Il arrive que le ministère de la Justice défraie directement et entièrement les coûts relatifs aux repas et au coucher des jurés.
Cet énoncé n’est toutefois pas la règle. Voici ce que vous êtes en droit de réclamer en tout temps comme juré: Repas Sans pièces justificatives. Déjeuner : 10,40 $; Dîner : 14,30 $; Souper : 21,55 $. Coucher Avec pièces justificatives. Entre 87 $ et 138$ selon l'endroit où est situé l'établissement hôtelier et la période de l'année. Transport Avec pièces justificatives. Le juré a droit au remboursement de ses frais réels de transport. L’allocation de déplacement par automobile est fixée à 0,415 $ par kilomètre parcouru. Frais de garde d'enfant ou d'autres personnes à charge Avec pièces justificatives et sur ordonnance du juge seulement. Elle peut varier de 114 $ (une personne à charge) à 225 $ (quatre personnes à charge) par semaine. Allocation pour traitement psychologique Avec pièces justificatives et sur ordonnance du juge seulement. Le juré a droit à ce type de traitement jusqu'à concurrence de 5 heures de traitement et d'un maximun de 65 $ de l'heure.
Non, en règle générale, chaque juré retourne chez lui après les journées d’audience. Cependant, lorsqu'ils sortent dîner ou se promener, ils doivent être accompagnés d'un constable spécial.
La séquestration des jurés est parfois requise à l'étape des délibérations, c'est à dire lorsque les jurés revisent la preuve, discutent et expriment leur verdict (coupable ou non-coupable. Ils doivent en effet demeurer ensemble jusqu’à ce qu’ils arrivent à rendre un verdict unanime, ce qui peut durer plusieurs jours. Pendant la durée des délibérations, les jurés seront logés à l’hôtel.

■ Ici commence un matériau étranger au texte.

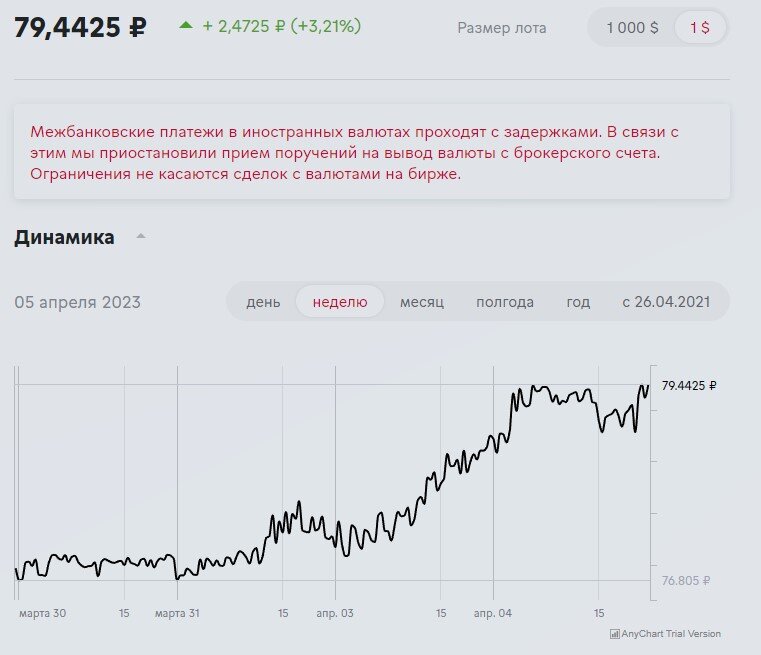Click the price change +3,21% text
Image resolution: width=761 pixels, height=655 pixels.
325,27
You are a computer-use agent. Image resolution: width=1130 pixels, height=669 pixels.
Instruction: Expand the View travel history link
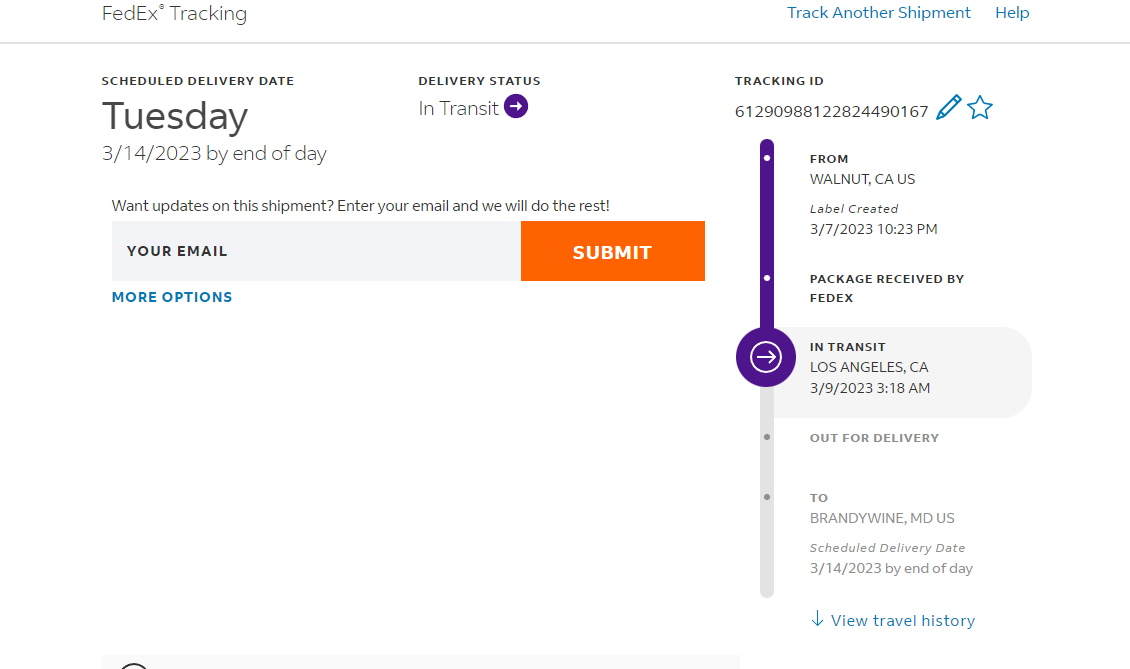pyautogui.click(x=902, y=620)
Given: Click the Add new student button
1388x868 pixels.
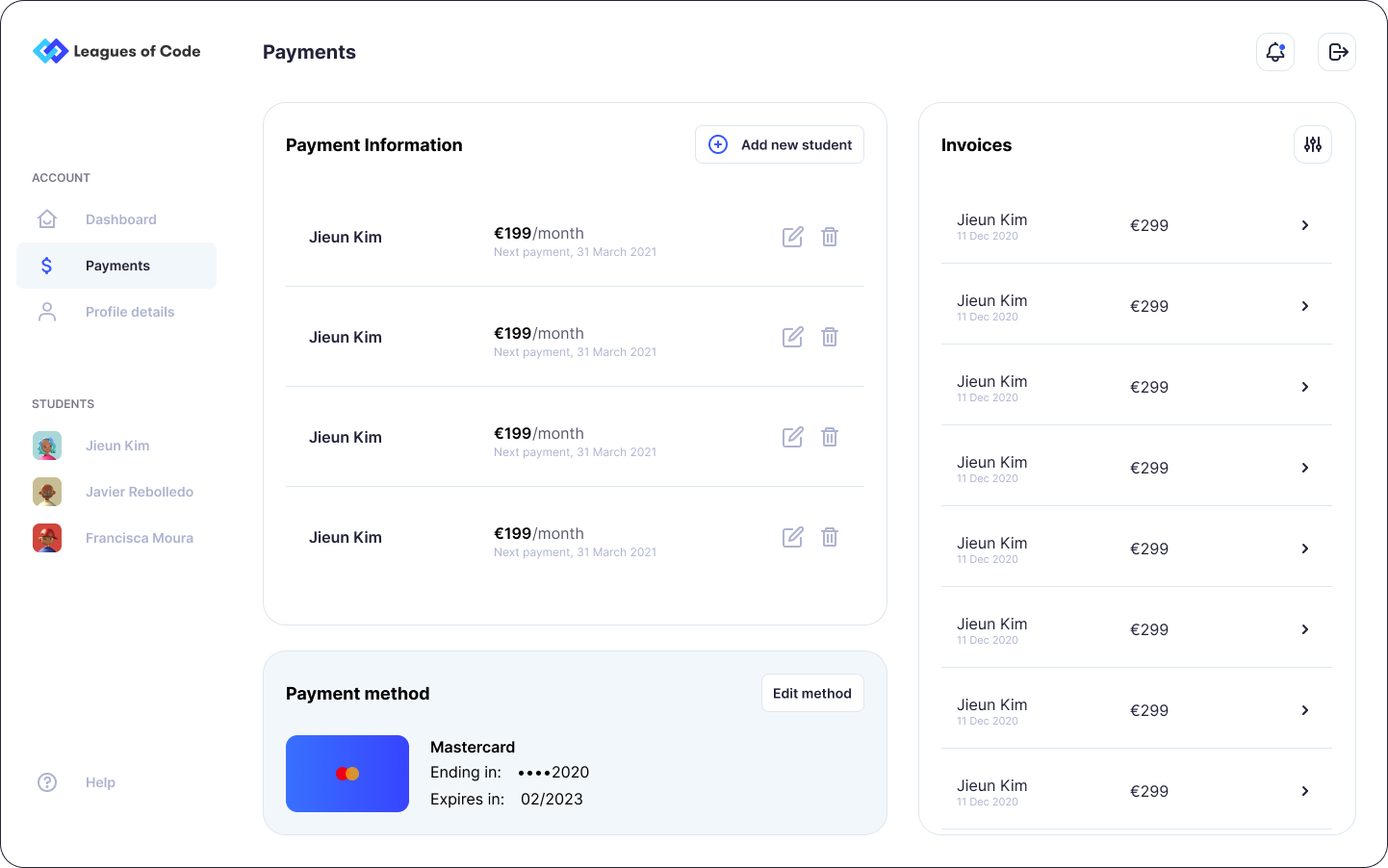Looking at the screenshot, I should pyautogui.click(x=779, y=144).
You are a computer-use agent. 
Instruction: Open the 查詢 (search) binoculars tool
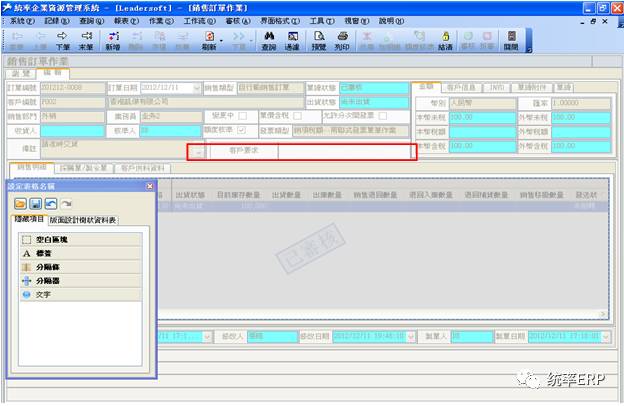pyautogui.click(x=268, y=39)
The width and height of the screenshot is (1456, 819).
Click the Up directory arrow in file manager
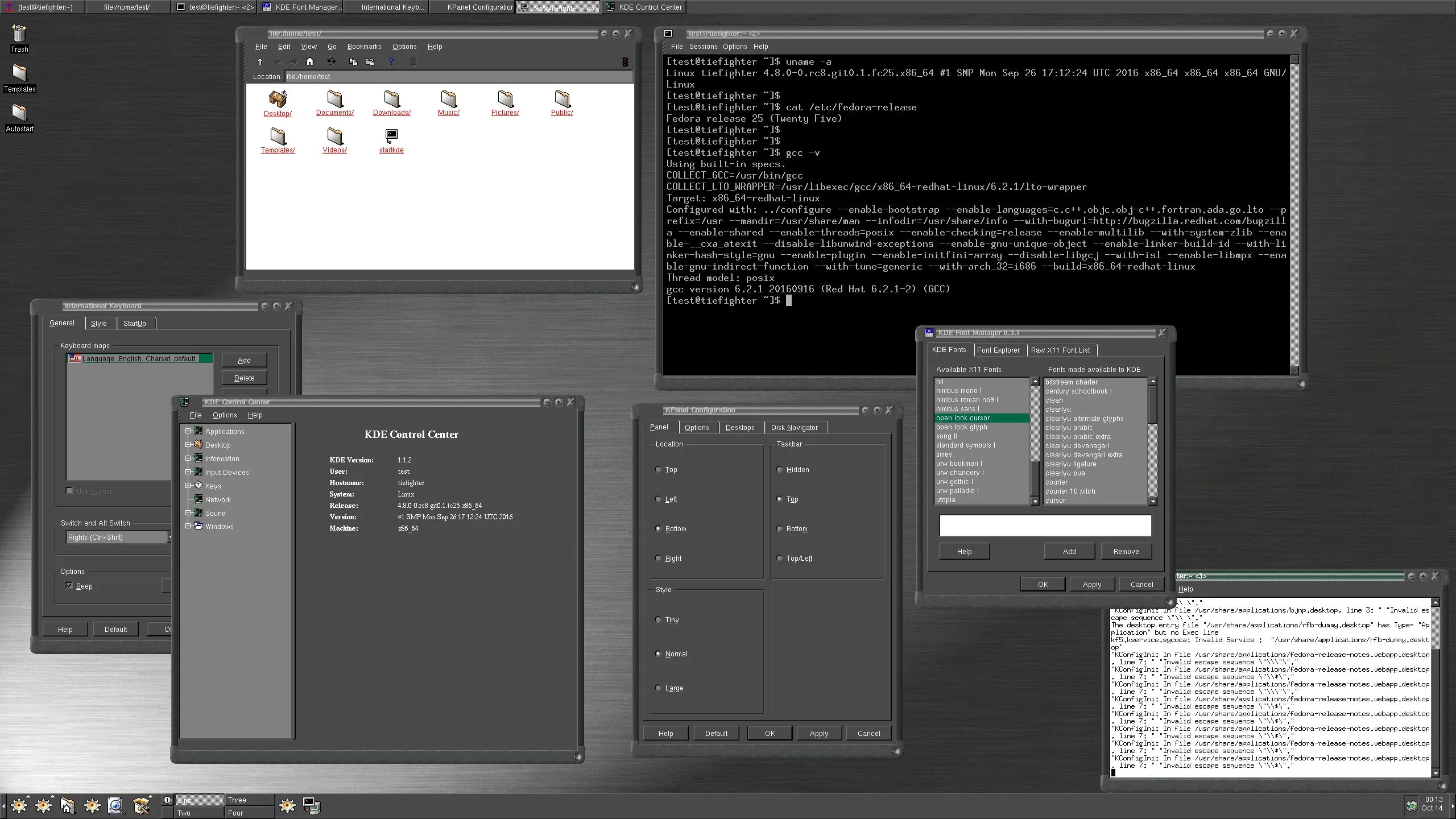260,61
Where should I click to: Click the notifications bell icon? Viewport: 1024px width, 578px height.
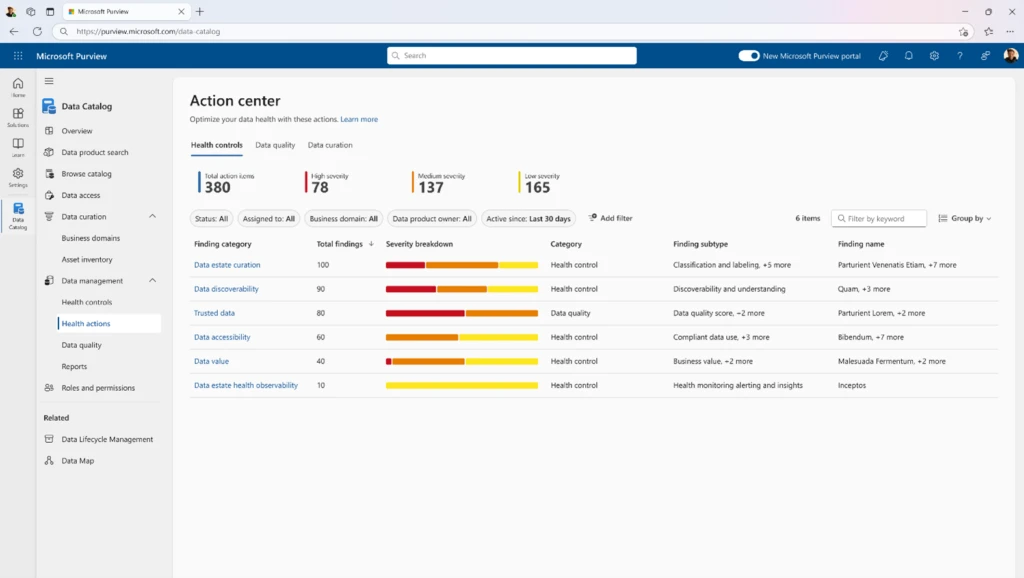coord(908,56)
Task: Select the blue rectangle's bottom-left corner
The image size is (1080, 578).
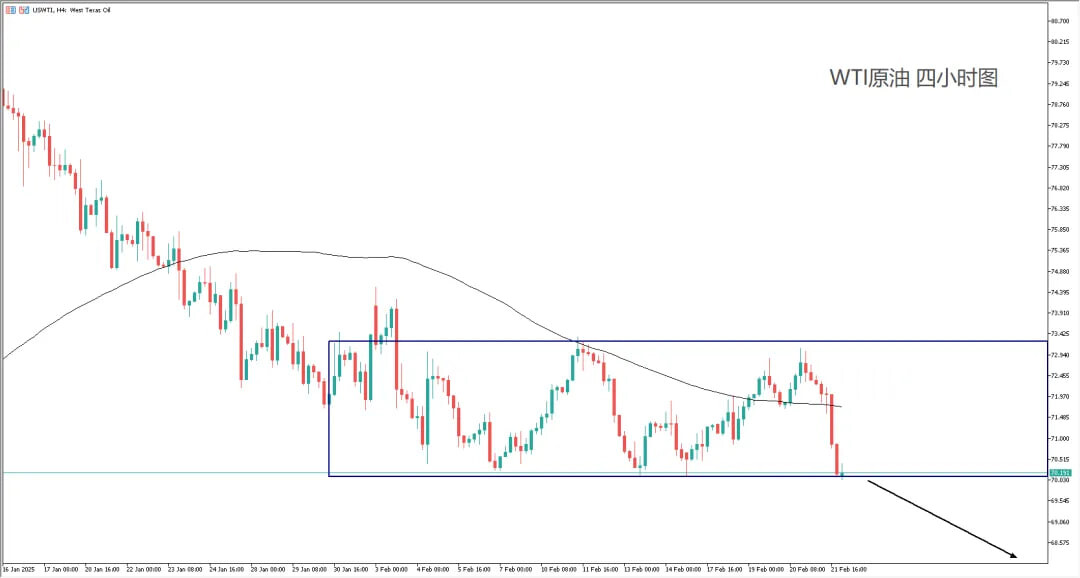Action: point(329,476)
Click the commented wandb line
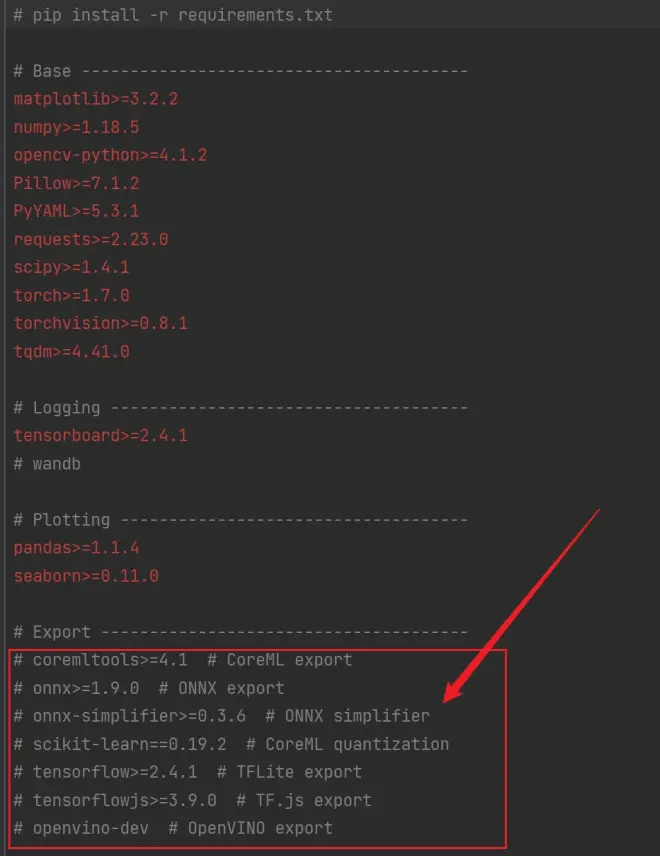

La Loi interdit à un employeur de congédier, de suspendre ou de déplacer un employé appelé à agir comme juré. Il n'a pas non plus le droit d'exercer à son endroit des mesures discriminatoires, des représailles ou de lui imposer quelque autre sanction que ce soit. La seule chose qu'il puisse légalement faire est ne pas vous payer durant votre absence, à moins, bien sûr, qu’une convention collective ne prévoit le contraire.
La personne qui fait face à de telles mesures peut exercer un recours contre son employeur, entre autres, en vertu du Code du travail.